■ **TASK**:
Gather every line in the records below that contains the string "pixels", copying each one in full. Case counts.

■ **SUPPLIED MATERIAL**:
/---

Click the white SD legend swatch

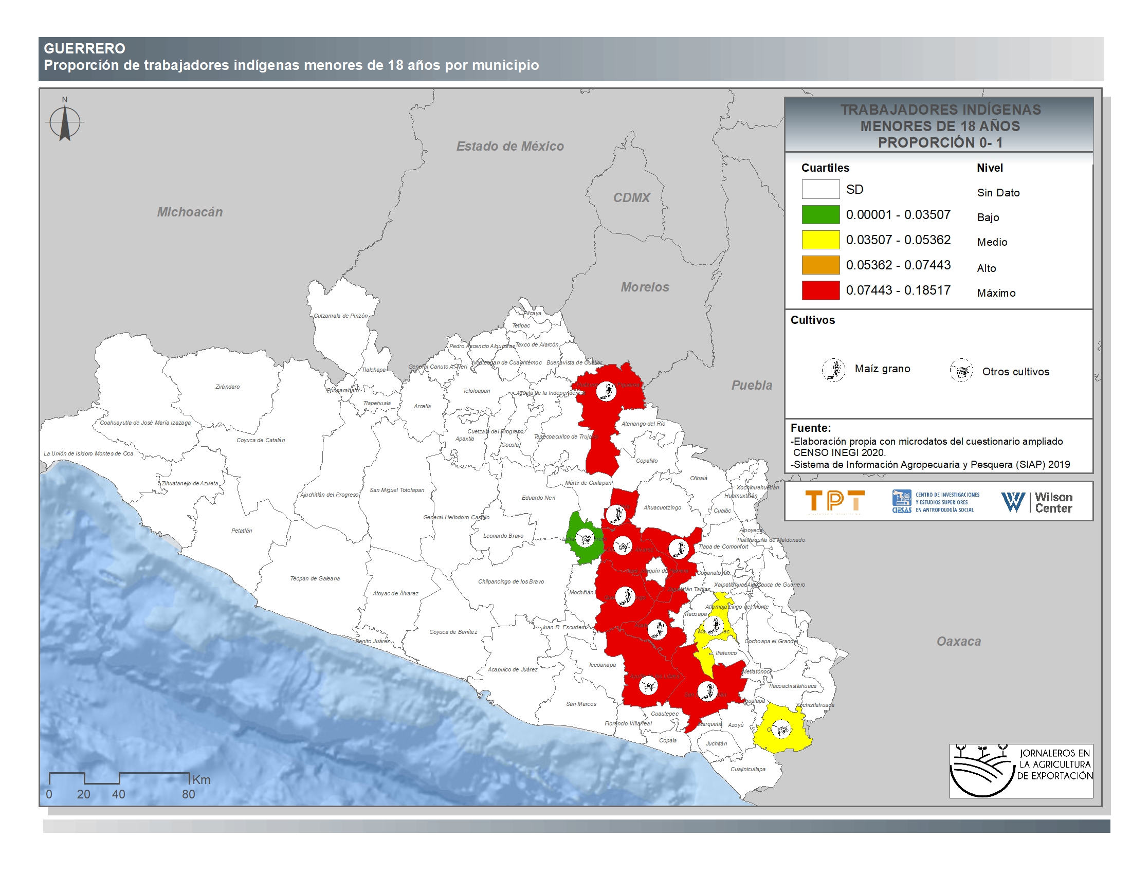point(820,190)
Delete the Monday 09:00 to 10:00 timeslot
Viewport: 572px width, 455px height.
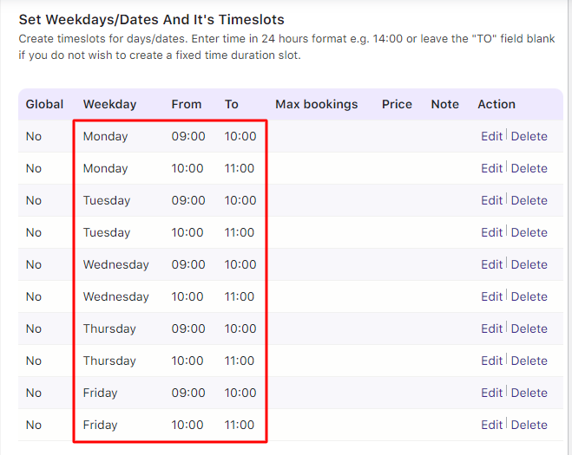[x=529, y=136]
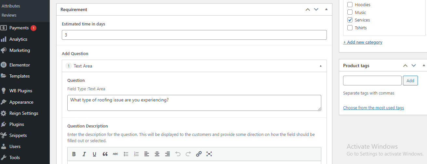Move Product tags panel down

[414, 66]
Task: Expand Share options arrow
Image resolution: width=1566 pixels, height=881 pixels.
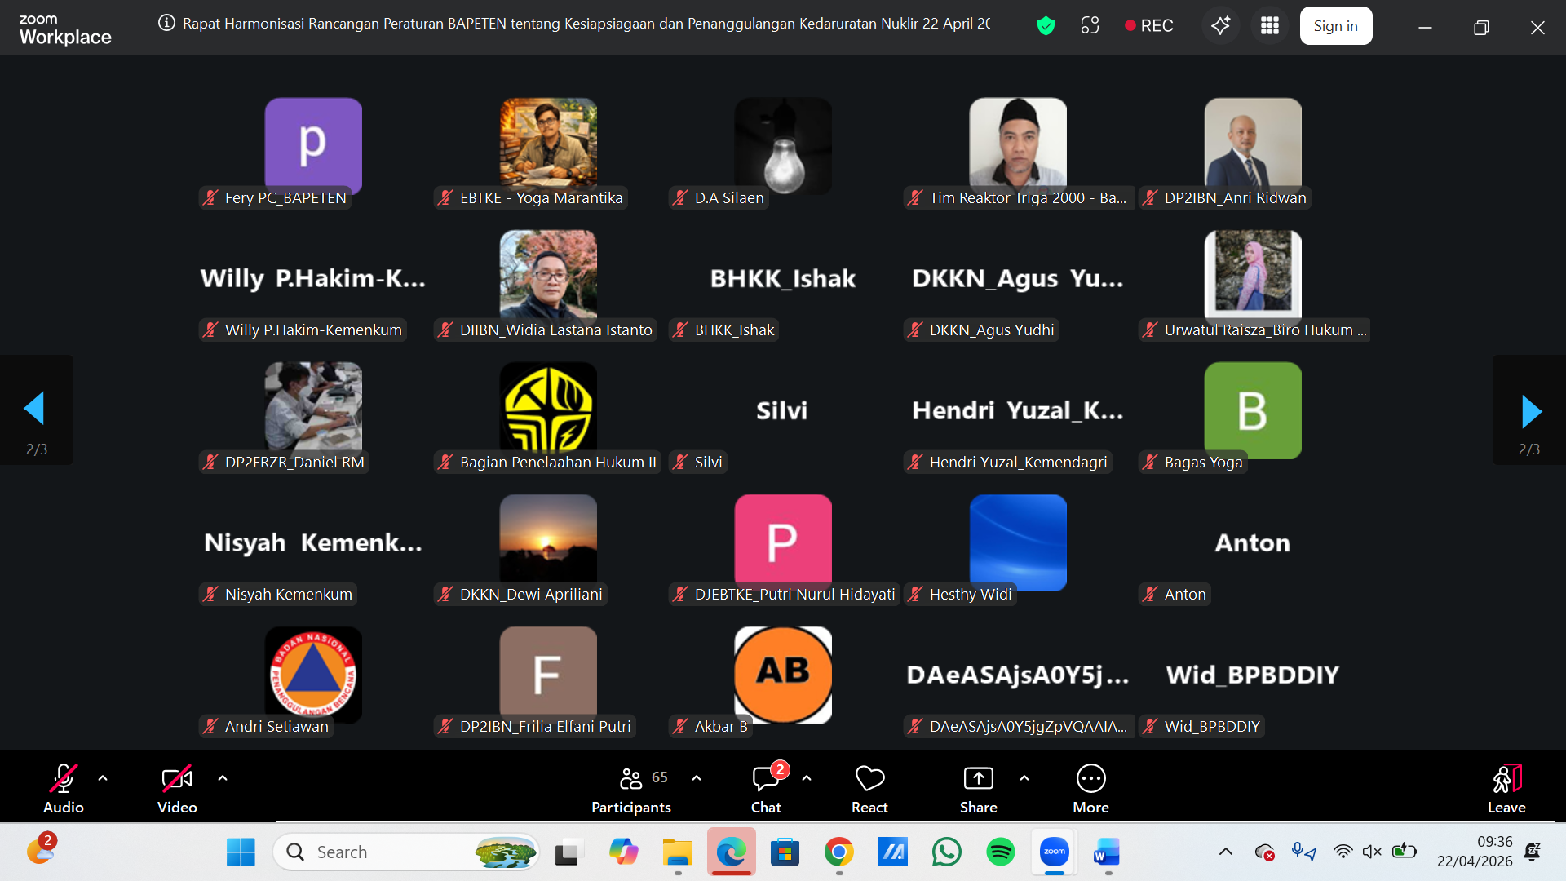Action: pyautogui.click(x=1024, y=778)
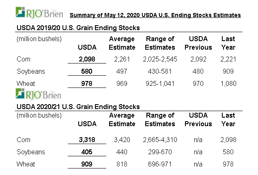Click the corn range 2,665-4,310
258x175 pixels.
coord(160,140)
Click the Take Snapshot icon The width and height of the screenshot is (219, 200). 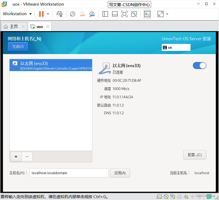click(x=72, y=14)
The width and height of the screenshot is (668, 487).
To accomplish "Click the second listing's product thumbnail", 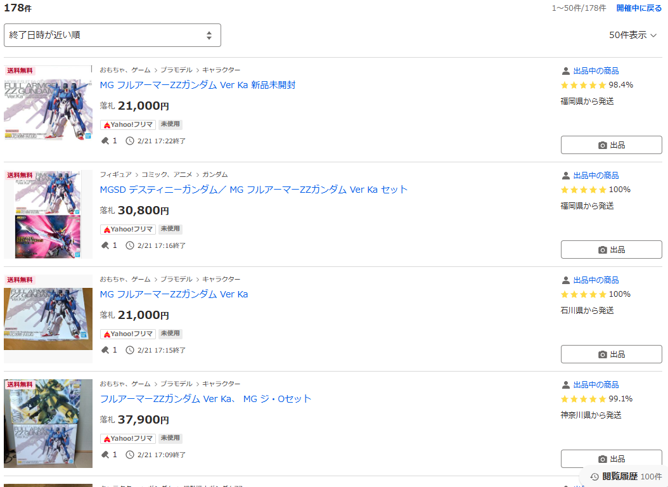I will point(48,214).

\---

■ **SOLUTION FOR THIS PROBLEM**:
Image resolution: width=1566 pixels, height=881 pixels.
258x175 pixels.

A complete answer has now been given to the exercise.